NGINX TLS Session Ticket Key Reuse Allows Client Certificate Authentication Bypass

What Is Happening

CVE-2025-23419 is a vulnerability in F5 NGINX that allows attackers to bypass client certificate authentication when TLS session tickets are enabled across multiple virtual servers. The flaw occurs because NGINX reuses session ticket keys across server blocks that share the same memory zone, enabling an attacker who authenticates to one virtual server to reuse that session ticket to access a different virtual server that requires a different or stricter client certificate.

This vulnerability affects organizations using mutual TLS (mTLS) authentication to protect sensitive endpoints. In practice, an attacker with a valid certificate for a low-privilege virtual server can hijack TLS session resumption to gain access to a high-privilege virtual server without presenting the required certificate. This breaks the assumed isolation between virtual servers that rely on distinct certificate validation policies.

The vulnerability was disclosed by F5 in February 2025. While there is no current evidence of active exploitation or inclusion in CISA's Known Exploited Vulnerabilities catalog, organizations using NGINX for client certificate authentication in multi-tenant or segmented environments should treat this as a high-priority configuration and patching issue. The attack requires network access to the NGINX server and possession of a valid certificate for at least one virtual server, which is a realistic scenario in environments with partner portals, API gateways, or tiered access systems.

Affected Versions

Patched versions are available from the official NGINX repositories:

• NGINX Open Source: Update to version 1.27.4 or later via https://nginx.org/en/download.html
• NGINX Plus: Apply patch release R33 P1 or later via the F5 customer portal

Advisory reference: F5 Security Advisory K000149540

Organizations running NGINX Open Source versions prior to 1.11.6 are not affected, as TLS session ticket key sharing was introduced in that release.

What Being on an Affected Version Means

An attacker who holds a valid client certificate for any virtual server on the affected NGINX instance can authenticate once, capture the session ticket, then present that ticket when connecting to a different virtual server. NGINX will accept the resumed session without re-validating the client certificate against the target virtual server's requirements. This means the attacker bypasses certificate-based access controls entirely for the duration of the session ticket's validity, which is 300 seconds by default.

The attack path is straightforward: an attacker connects to virtual server A with their legitimate certificate, obtains a session ticket, then immediately connects to virtual server B using that ticket.
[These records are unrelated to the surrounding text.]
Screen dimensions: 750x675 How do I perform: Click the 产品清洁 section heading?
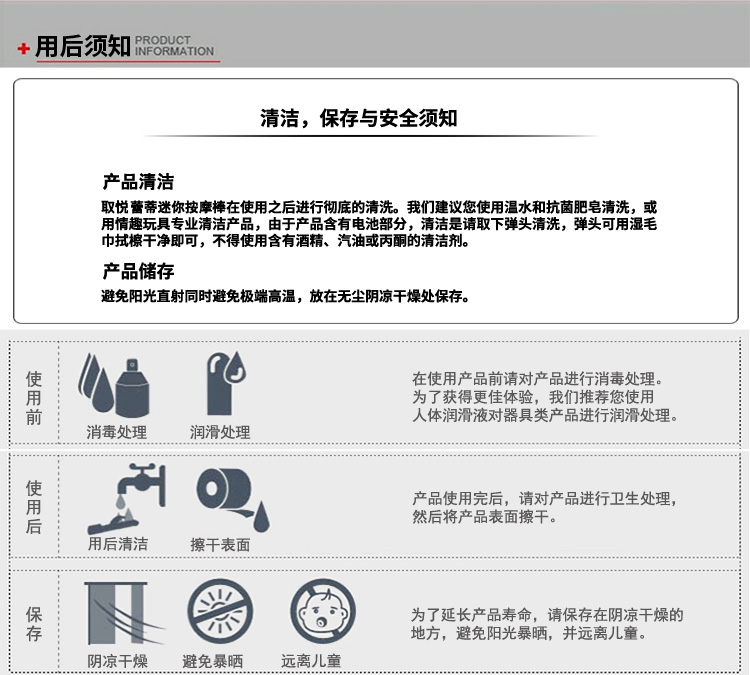[x=138, y=182]
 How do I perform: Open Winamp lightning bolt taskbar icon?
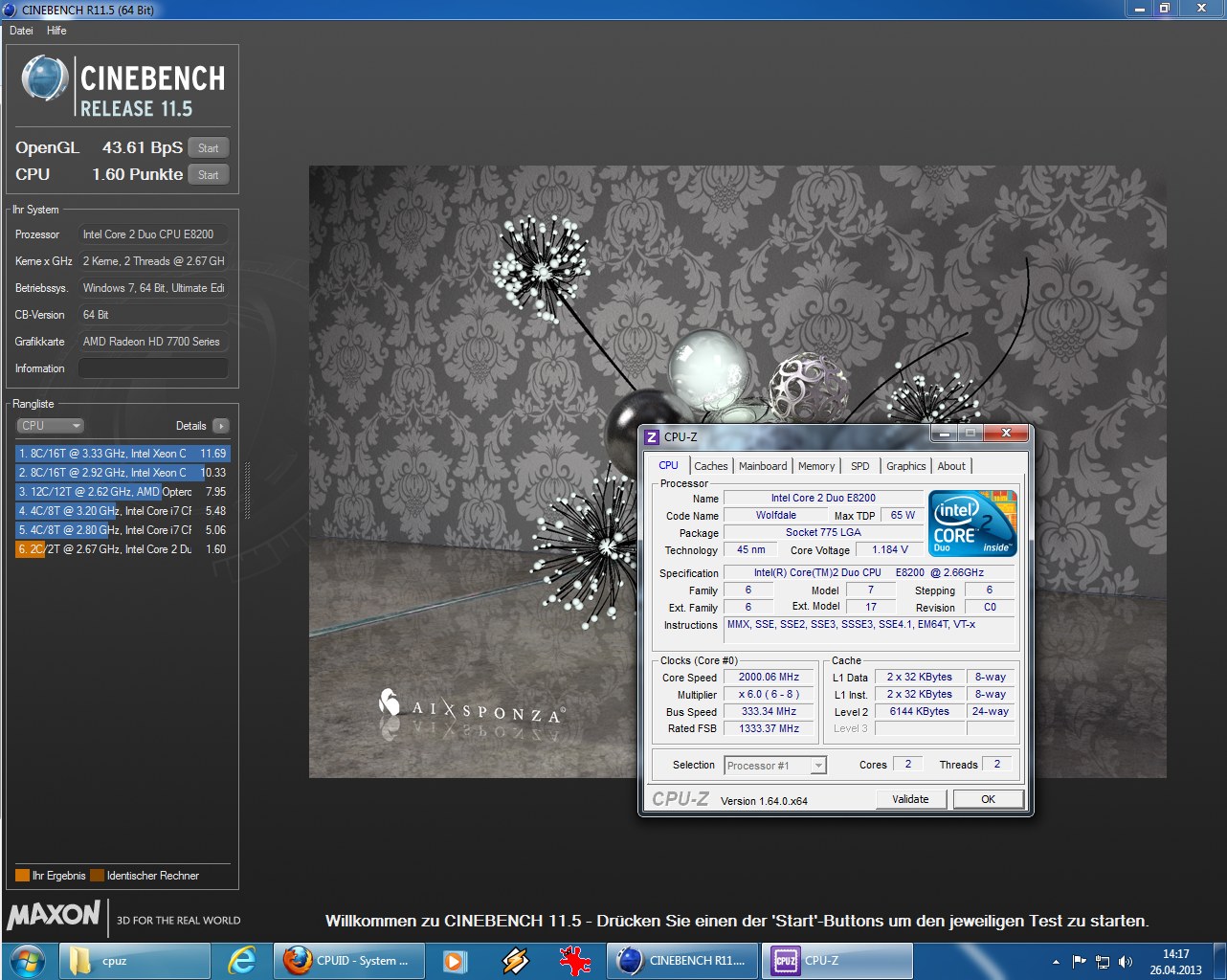tap(515, 961)
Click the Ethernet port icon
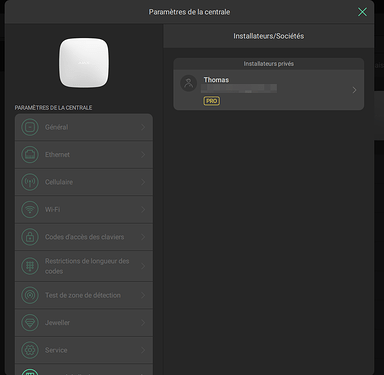The height and width of the screenshot is (375, 384). (30, 155)
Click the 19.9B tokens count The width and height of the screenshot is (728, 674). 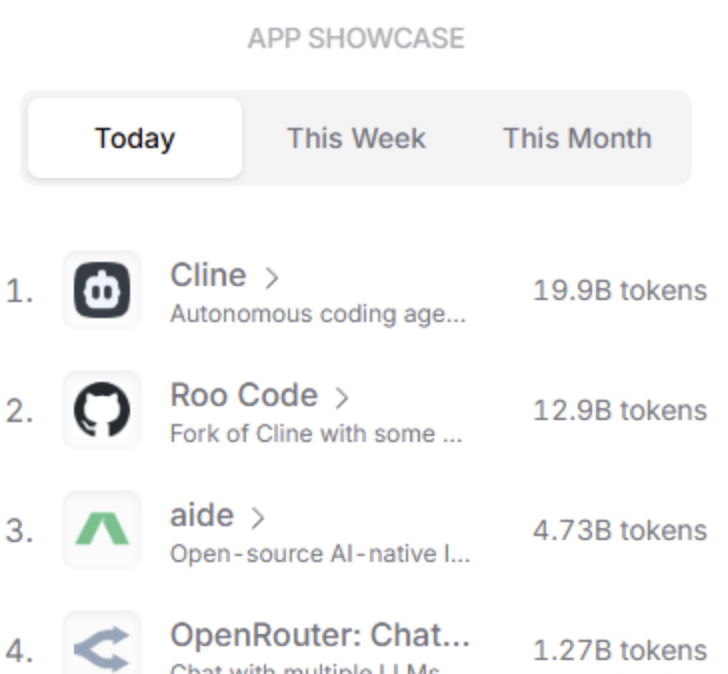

Server B processes the resumed session as if the attacker had presented a valid certificate for B. This gives the attacker access to any resources protected by virtual server B's client certificate policy, including internal APIs, administrative endpoints, or sensitive data stores that were intended to be isolated from server A's user population.

Mitigation Steps

1. Update NGINX to the patched version: Upgrade NGINX Open Source to 1.27.4 or later. Upgrade NGINX Plus to R33 P1 or later. Verify the installed version with nginx -v after upgrade.

1. Disable session ticket reuse across virtual servers: If immediate patching is not possible, configure separate ssl_session_ticket_key files for each virtual server that requires distinct client certificate validation. This prevents session ticket reuse across server blocks.

1. Reduce session ticket lifetime: Add ssl_session_timeout 60s; to limit the window for session ticket reuse. This does not eliminate the vulnerability but reduces the exploitation window.

1. Disable session tickets entirely as a temporary measure: Add ssl_session_tickets off; to affected server blocks. This forces full TLS handshakes for every connection, which has a performance impact but eliminates the vulnerability.

1. Monitor for anomalous session resumption patterns: Review NGINX access logs for rapid sequential connections from the same client IP to different virtual servers. Enable debug-level SSL logging temporarily with error_log /var/log/nginx/ssl_debug.log debug; and search for "reused session" entries that span different server names.

1. Audit virtual server configurations: Identify all server blocks sharing the same ssl_session_cache zone and evaluate whether they have different client certificate requirements. Isolate high-security endpoints into dedicated cache zones.

Organizations using mTLS for access control segmentation should patch immediately, as this vulnerability directly undermines the security boundary that client certificate authentication is intended to enforce.